Group portrait without Iran
The real goal of the conference is to create an anti-Iran front, La Stampa analyses:
“The point of this two-day conference is revealed in the final photo, in which among the representatives of more than 60 nations we see Netanyahu, the Saudi minister of foreign affairs Adel al Jubeir, his Omani counterpart Yusuf bin Alawi as well as representatives from the Emirates, Jordan, Algeria, Egypt, Bahrain and Yemen standing side by side for once. A pretty piece by the Sunni world which has joined forces against what US Secretary of State Mike Pompeo has called 'the biggest threat to the stability of the region'. ... For its part Iran, which was not invited to Warsaw, is attending the Russian-Turkish counter-summit on Syria and condemning all those who in its view incited the attack on Wednesday in which more than 20 members of the Revolutionary Guard were killed.”
The US sowing discord
The US is playing a hugely divisive role, the Süddeutsche Zeitung writes:
“Using a trip to a European capital to directly attack France, Britain and Germany for the nuclear deal with Iran is an unfriendly act. Doing that in Warsaw, where Eurosceptics rule, is nothing less than an attempt to divide the European Union in the name of a 'new era of cooperation', as Secretary of State Pompeo put it. ... Europe would do well to react in a level-headed way and prepare for some fierce clashes with Trump's America. However, some EU countries seem to be eyeing the possibility of reaching separate deals with the White House. How else to explain Poland's willingness to host this summit?”

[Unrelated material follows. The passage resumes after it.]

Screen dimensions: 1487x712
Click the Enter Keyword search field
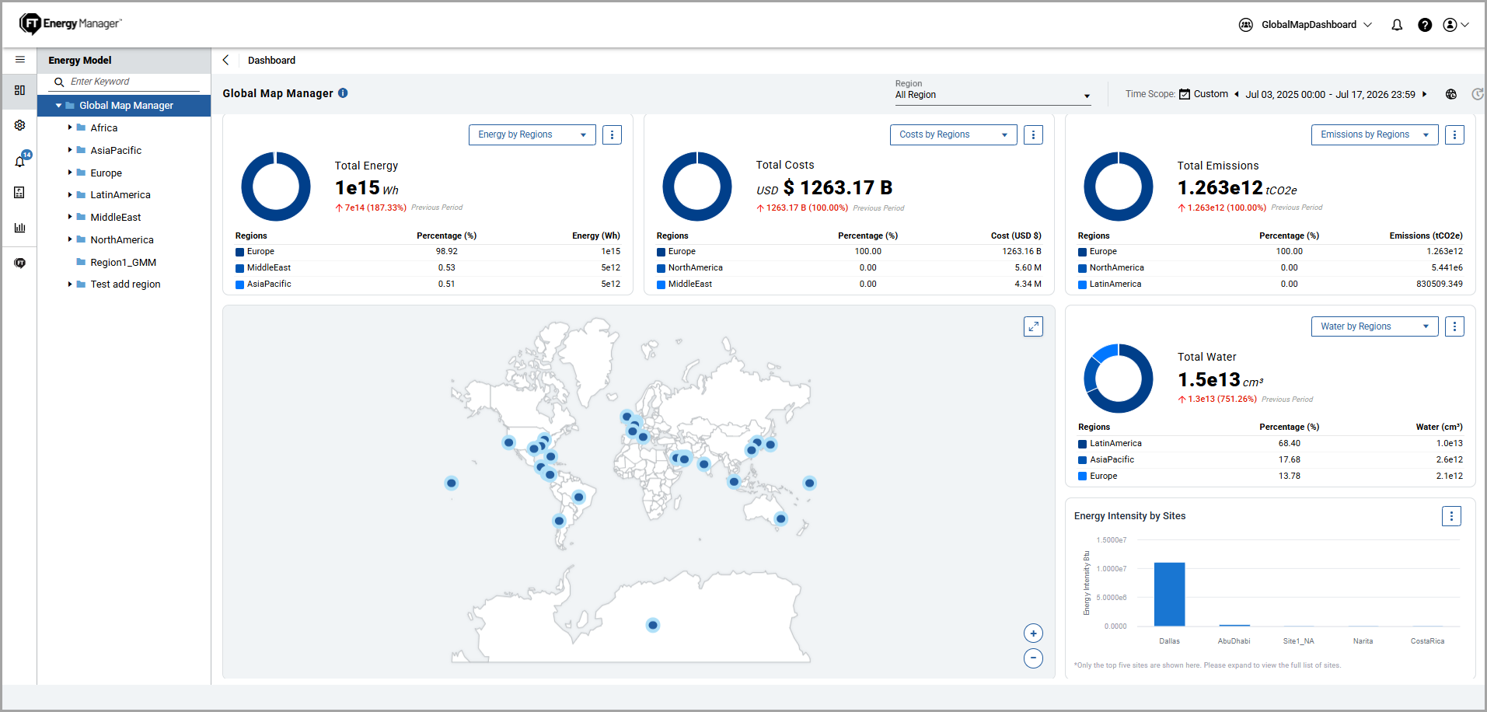click(134, 82)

Gość Niedzielny sees the host country in a hopeless situation:
“Poland has landed in a trap with no way out and must therefore put all its eggs in one basket: an alliance with the United States. This leaves us no freedom in organising our relations with third countries - which in the end means a weakening in our relations with other powers. The trap is all the more dangerous in that there are practically no other options for negotiation. Because is it an alternative, as the opposition argues, to show 'solidarity' with the European Union on the Iran issue? Is Germany, which is about to sign another gas deal with Russia that undermines our security, supposed to guarantee our security?”